March 27th. The Kansas Supreme Court has issued its opinion in Winkel v. Miller (No. 99,768), an eminent domain case between Karl and Karen Winkel, Trustees of the Winkel Trust and the Kansas Department of Transportation (KDOT). In a unanimous opinion, written by Justice Johnson the court rejected the Winkel’s attempt to block KDOT’s condemnation of part of their land and thus end the operation of an asphalt mixing strip adjacent to their land. Note: This case was argued in the January sitting of the Court, after former Chief Justice Kay McFarland’s retirement. District Judge Edward Bouker served as the seventh member of the court hearing the case.
Winkel owns an 80 acre farm in Mitchell County, bounded on the east side by the north/south county highway. In 1952, the highway was reworked and run across the north-east corner of the property belonging to Winkel so that a 2 acre triangle was separated from the rest of the land. At that time KDOT acquired an easement to use part of the triangle. In the early 1990s, KDOT acquired a plot of land on the far side of where the old highway ran which it uses as an asphalt mixing strip. The old highway that ran up the east side of the triangle was used as an access road by KDOT.

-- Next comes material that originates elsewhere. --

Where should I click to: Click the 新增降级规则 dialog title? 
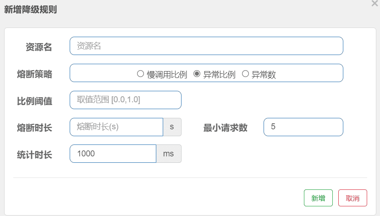pos(30,9)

In 1994 Winkel brought an unsuccessful suit to block the operation of the mixing strip citing claims that the rest of the property was adversely affected by pollution and nuisance. This case was rejected in a summary judgement in District Court. In 2003, Winkel brought another suit which sought to show that KDOT exceeded the terms of its original 1952 easement on the triangular piece of land and that it had abandoned its claim through not using it for 42 years. This case was dismissed but during its proceedings it was discovered that Mitchell County had abandoned its ownership of the old highway which had been used as an access road and that therefore Winkel owned half of it. As a result of this the Court of Appeals found partly for Winkel but declined to block KDOT’s use of the land, since Winkel could pursue appropriate compensation legally. This latter point is a major part of eminent domain law in Kansas: as a general rule Courts will not block eminent domain actions through an injunction, but will enforce appropriate compensation (which was affirmed again in this decision). After being unable to resolve their differences with Winkel, KDOT filed an eminent domain action to condemn the whole triangular piece of land and pay compensation for it, giving rise to this case. This case resulted in a summary judgement in KDOT’s favor in the District Court, giving rise to this appeal.
Winkel challenges the eminent domain action on two grounds, as well as reopening the claim of nuisance from 1994. The court found against Winkel on all three issues.
First, Winkel argued that KDOT did not properly exercise its power of eminent domain here because it could not show that it needed the triangle of land over and above some other locations in Mitchell County. The Court rejected this argument since the purpose of taking the piece of land is to store gravel and park vehicles, and nowhere else in Mitchell County does KDOT already own a mixing strip. Therefore this piece of land clearly met that part of the necessity test. Winkel also argued that the statute authorizing eminent domain required KDOT to take a fee simple interest in the property, rather than merely an easement. This was rejected by the court based on the wording of the statute which gives KDOT flexibility in the type of ownership it can take. Furthermore the Court noted that the appraisers awarded Winkel the full value of the plot of land, even though it was only condemned for an easement.
Winkel’s second argument was that the appraisal did not take into account the decline in the value of the remaining portion of land (the 78 acre farmstead). The Court noted that this dispute over the valuation model is able to be litigated in a separate case which is pending over the assigned valuations.
Finally, the Court upheld the decision in the District Court that Winkel was attempting to re-litigate the 1994 claim of nuisance and that this was blocked under res judicata. The Court found that the parties and issue being disputed were the same, that the evidence supporting Winkel’s claim was the same. It therefore blocked the attempt to re-open this.